Valerio Petrarca: «Il nostro destino culturale»
Ernesto De Martino
Il modo con cui De Martino considera le espressioni rituali permette di attraversare, senza perdersi, lo svolgimento della sua opera. Con un libro del 1958, Morte e pianto rituale. Dal lamento funebre antico al pianto di Maria, De Martino precisa meglio in che modo i riti in azione possono diventare un documento per l’antropologia e la storia delle religioni. Il pianto rituale delle donne lucane, che De Martino aveva visto con suoi occhi, lo spinge a rileggere le fonti antiche per recuperare informazioni sul linguaggio del corpo. La novità del cristianesimo, nel panorama delle civiltà religiose antiche, si presenta allora proprio come novità rituale funebre, dove non si dovrebbe piangere «come quelli che non hanno speranza». Riti e credenze con cui i primi cristiani trattano la morte e il morto costruiscono l’idea di persona e quella della sua relazione con il divenire storico, secondo la promessa di un Regno da compiersi ora nella prospettiva religiosa della fine del mondo ora in quella secolarizzata del destino culturale dell’Occidente.
È dunque possibile interpretare la genesi del protocristianesimo come la esemplarizzazione di una storica risoluzione di una crisi del cordoglio: risoluzione che trasforma Gesù morto nel Cristo risorto, e il morto-che-torna della crisi nel morto-risorto presente nella Chiesa e per eccellenza nel banchetto eucaristico, sino a quando il già accaduto della promessa sarà compiuto mediante lo slancio missionario. Ciò suggerisce un approfondimento ulteriore della tesi di Morte e pianto rituale nel mondo antico e autorizza a interpretare il Cristianesimo come un grande rituale funerario per una morte esemplarmente risolutiva del vario morire storico e come pedagogia del distacco e del trascendimento rispetto a ciò che muore.
Ernesto De Martino, La fine del mondo. Contributo all’analisi delle apocalissi culturali [1977], nuova edizione a cura di G. Charuty, D. Fabre, M. Massenzio, Torino, Einaudi, 2019.

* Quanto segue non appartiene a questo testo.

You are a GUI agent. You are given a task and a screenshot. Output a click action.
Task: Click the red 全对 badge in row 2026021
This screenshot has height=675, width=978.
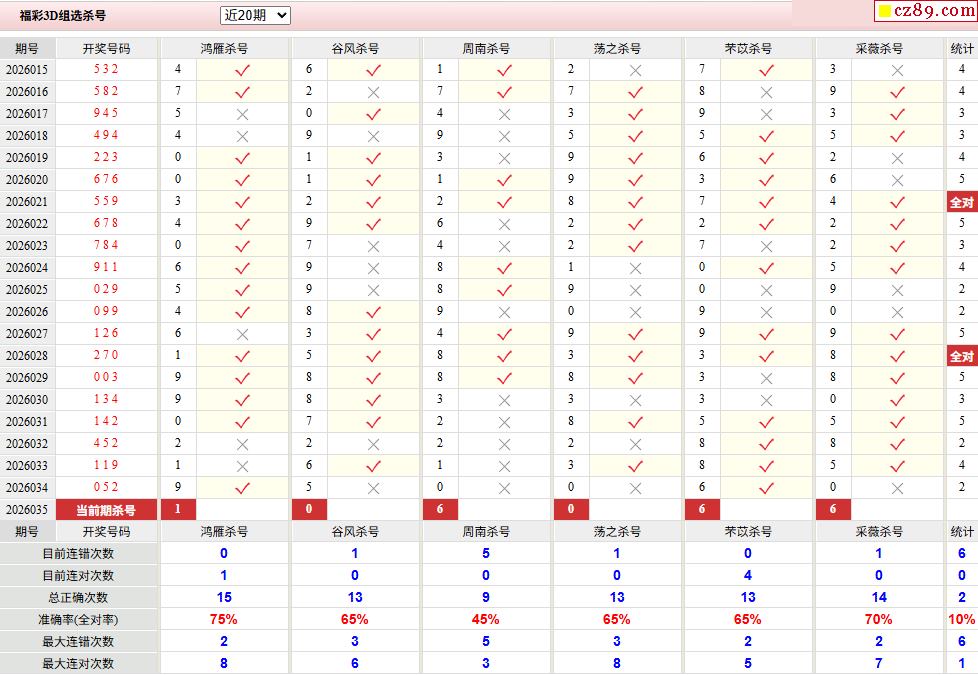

Il rapporto conoscitivo con l’ethos è problema nato in Occidente, e la sua sola formulazione trascina implicitamente in causa tutto quel corso di atteggiamenti culturali che ha avuto inizio con la scoperta del Nuovo Mondo e che ha messo capo alla etnologia come scienza. Questo rapporto, inevitabilmente, comporta l’impiego di unità di misura maturate nella storia occidentale: l’unica richiesta legittima è di verificare tali unità di misura, di rimetterle in causa, di provarle e riprovarle in occasione dell’incontro con l’etnos o di modificarle nel progresso umanistico che la materia etnologica stimola: ma, in ogni caso, si tratterà sempre di «reazioni occidentali», sia pure controllate dalla presa di coscienza metodica della storia dell’Occidente e sia pure inserite nel quadro di un «Occidente in movimento» in virtù della efficacia dinamica che ogni «esame di coscienza» suscita. Non ha invece nessun senso la pretesa di collocare la cultura occidentale «fra» tutte le altre, e fingere di poter contemplare da apolide tutte le culture, in una sorta di oggettivismo metaculturale e metastorico.

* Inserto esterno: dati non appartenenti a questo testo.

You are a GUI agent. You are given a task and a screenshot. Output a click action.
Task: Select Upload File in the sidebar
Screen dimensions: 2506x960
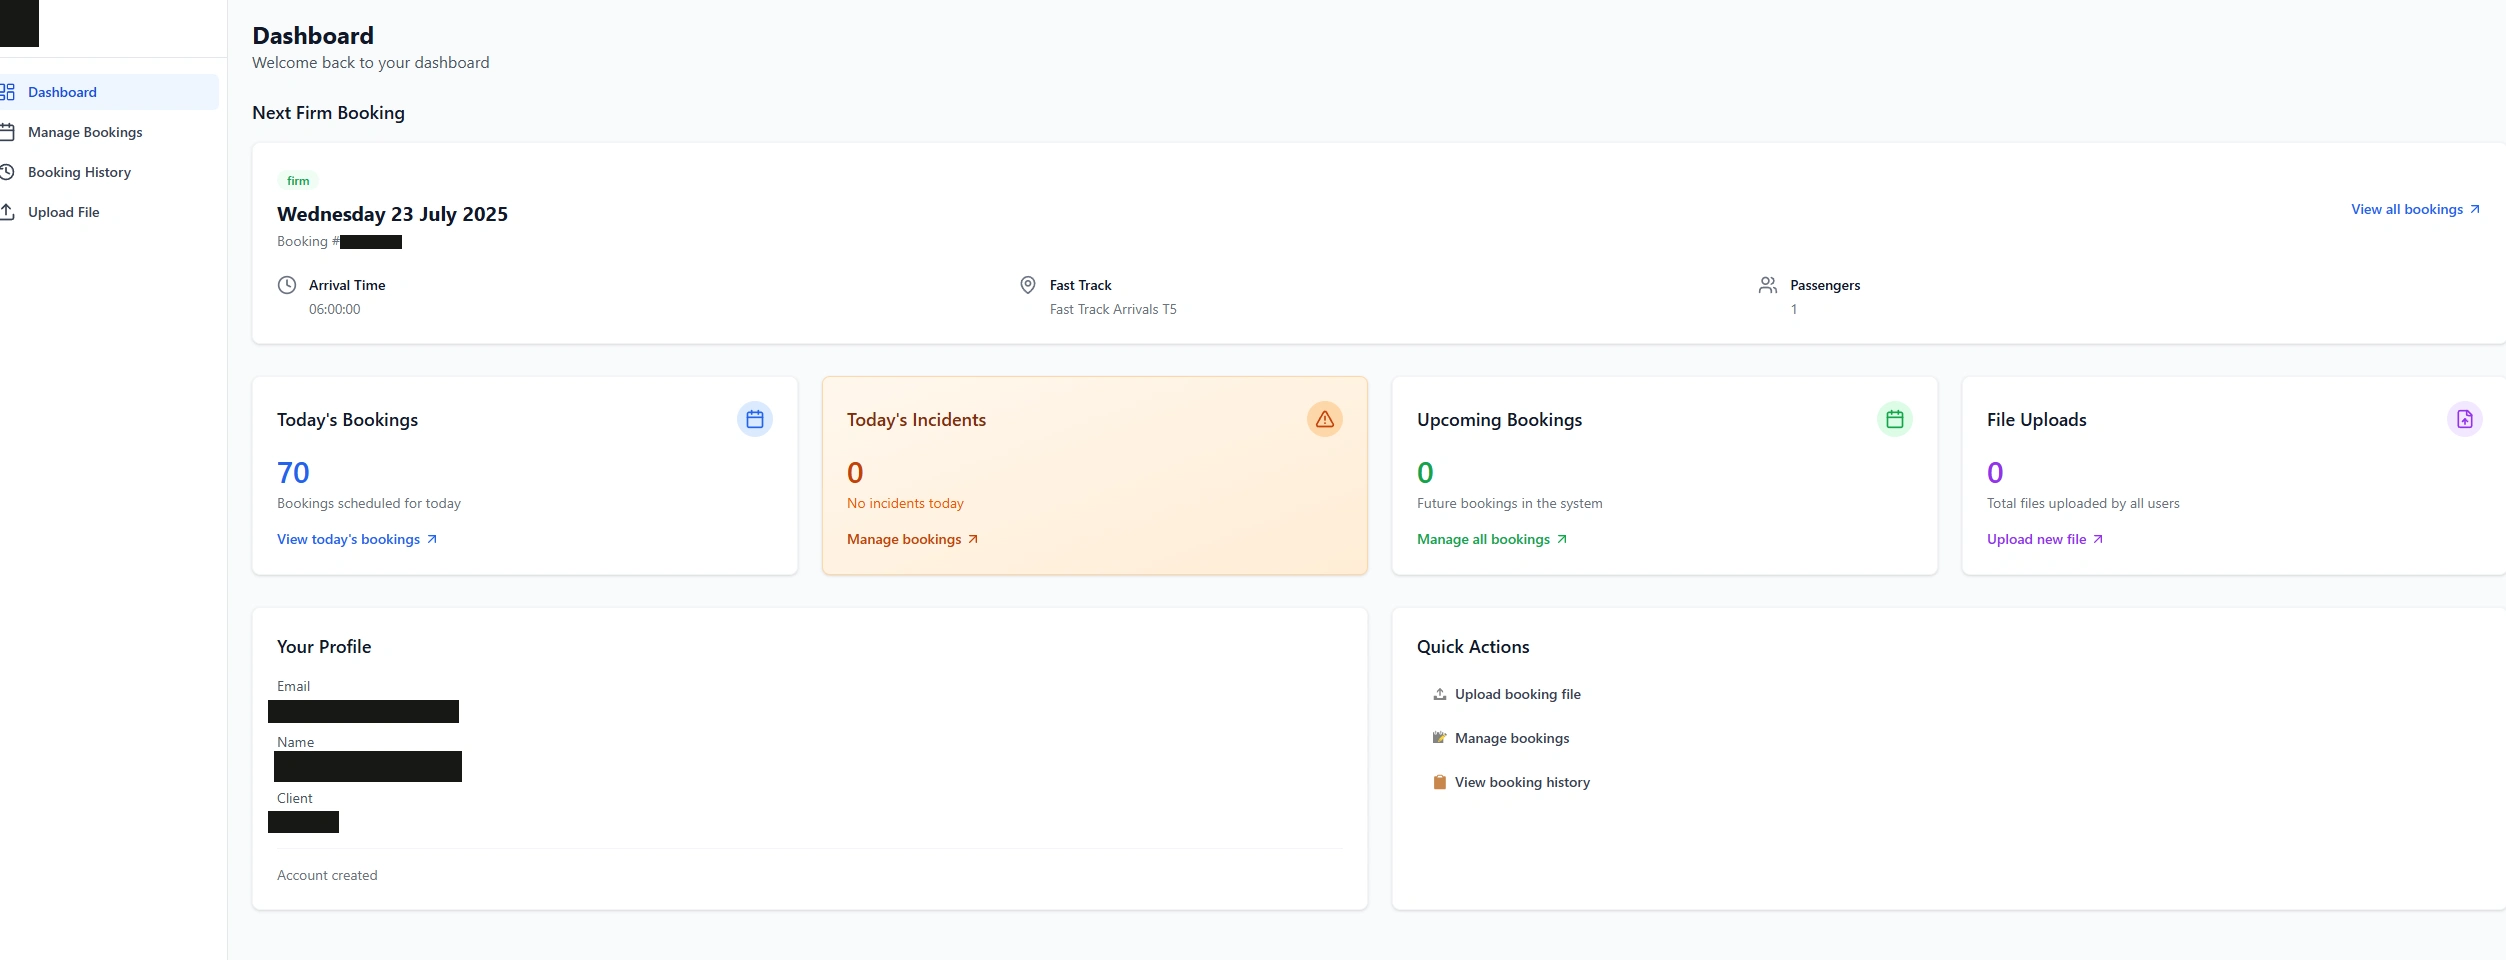63,212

Ernesto De Martino, Promesse e minacce dell’etnologia, in Id. Furore, simbolo e valore [1962], Milano, Il Saggiatore, 2013.

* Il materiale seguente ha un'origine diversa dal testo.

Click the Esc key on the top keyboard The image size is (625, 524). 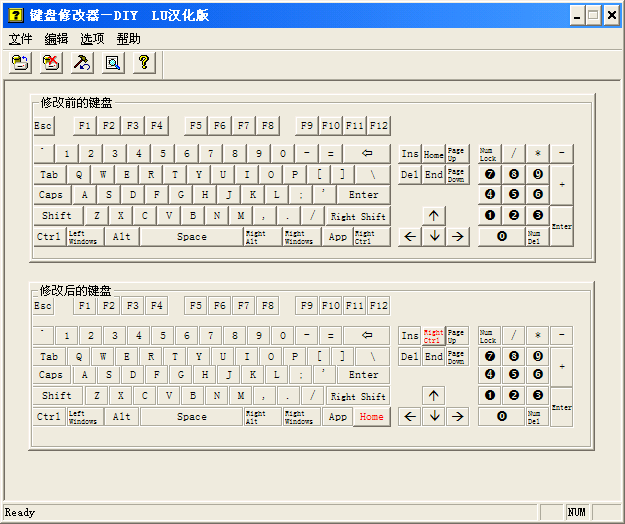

Valerio Petrarca è stato borsista dell’«Istituto ‘Croce’» e insegna Antropologia culturale nell’Università di Napoli Federico II. Ha insegnato anche in altre istituzioni, come l’École des Hautes Études en Sciences Sociales e la Fondation Maison de Science de l’Homme di Parigi.
Le sue ricerche si basano sull’indagine etnografica e storica. Riguardano i fenomeni sociali e religiosi dell’Africa contemporanea e la cultura popolare europea in età moderna. Tra le sue pubblicazioni: Prophètes d’Afrique noire au XXe siècle, in Prophètes et prophétisme, dir. A. Vauchez, Seuil, Paris 2012; I pazzi di Grégoire, Sellerio, Palermo 2021; Messia nero, Viella, Roma 2022; Di Santa Rosalia Vergine Palermitana, Sellerio, Palermo 2022.